The beauty of this film lay in its honesty, which is brutal at the very least (perhaps this is why the last reviewer use the word repugnant). not only does it go a good job at capturing the downward spiral of someone who has lost it all, but it captures the despair and misery of losing it all to alcoholism.
the movie also is honest about relationships. too often movies establish an unrealistic, trite and superficial love story that just comes off as puke-evoking. the beauty of shue and cage's relationship is how each accept each other unconditionally despite their flaws - she a las vegas prostitute, and he a raging alcoholic there to drink himself to death, which he openly admits to her. at one point in the movie cage says to her, "you can never ask me to stop drinking." chilling.
it's witty, humorous and sad in all the right combinations. to this day (i just said it again the other day), it remains as one of my Top 10 movies of all time.
see the movie. even after a decade or more in the can, this movie still holds its own to this day.
The poor picture quality in this title most likely stems from the decision to cram both a widescreen and fullscreen version of this 2-hour movie on the same side of a single-layer DVD. Something had to give, and in this case, it was the compression ratio, leading to extraordinarily poor picture quality. If the producers felt compelled to include the fullscreen version, they could have at least done us all the favor of putting it on the flip side.

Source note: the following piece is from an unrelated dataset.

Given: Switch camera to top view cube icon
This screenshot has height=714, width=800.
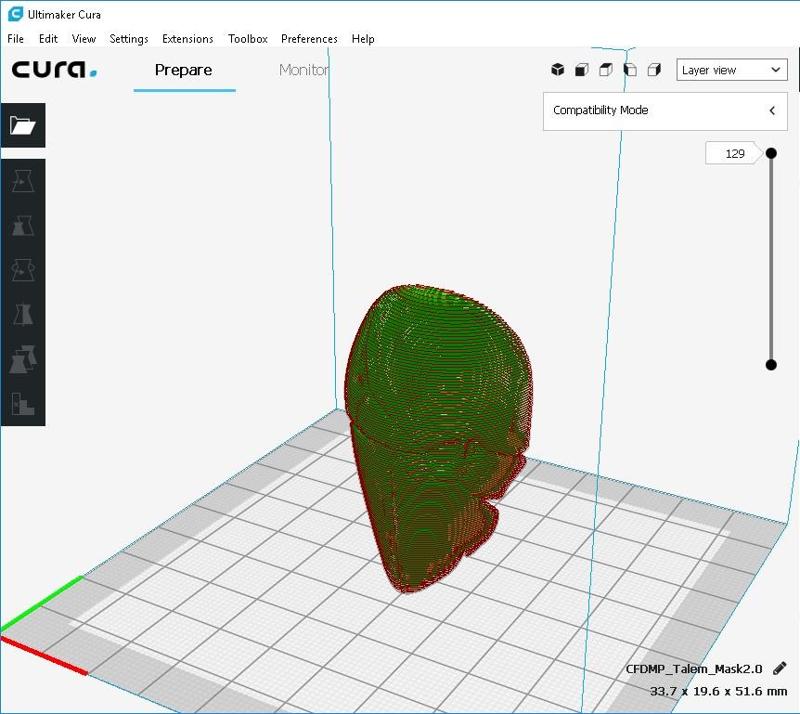Looking at the screenshot, I should coord(606,70).

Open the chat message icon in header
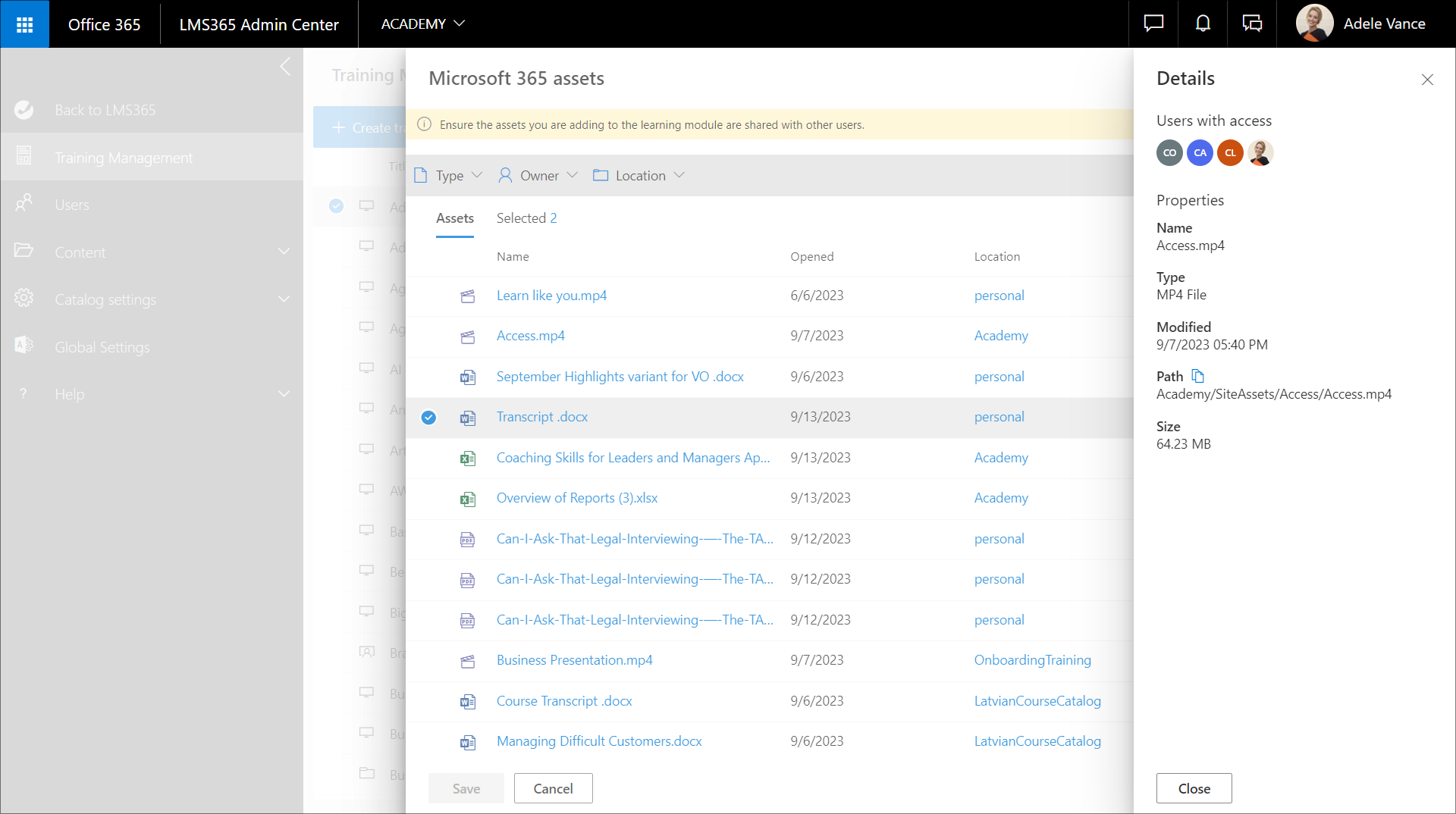(x=1153, y=24)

If you appreciate high-quality visuals in your movies (and why else would you have bought that DVD player?) pass on this one until they come out with a less-compressed version.
On the positive side, the movie itself is one of the better ones I've seen, and definitely justifies a rental of this title if you haven't seen it before. The Dolby Digital 5.1 soundtrack is exceptional (I'd rate it a 5, vice Amazon's 4), and the background music is both well-chosen and very well-mixed. If you have a 5 or 6 speaker Dolby Digital setup, you'll feel as if you're actually in the movie, with the jazz music and sound effects emanating from all around you. It's a crime about the picture, though.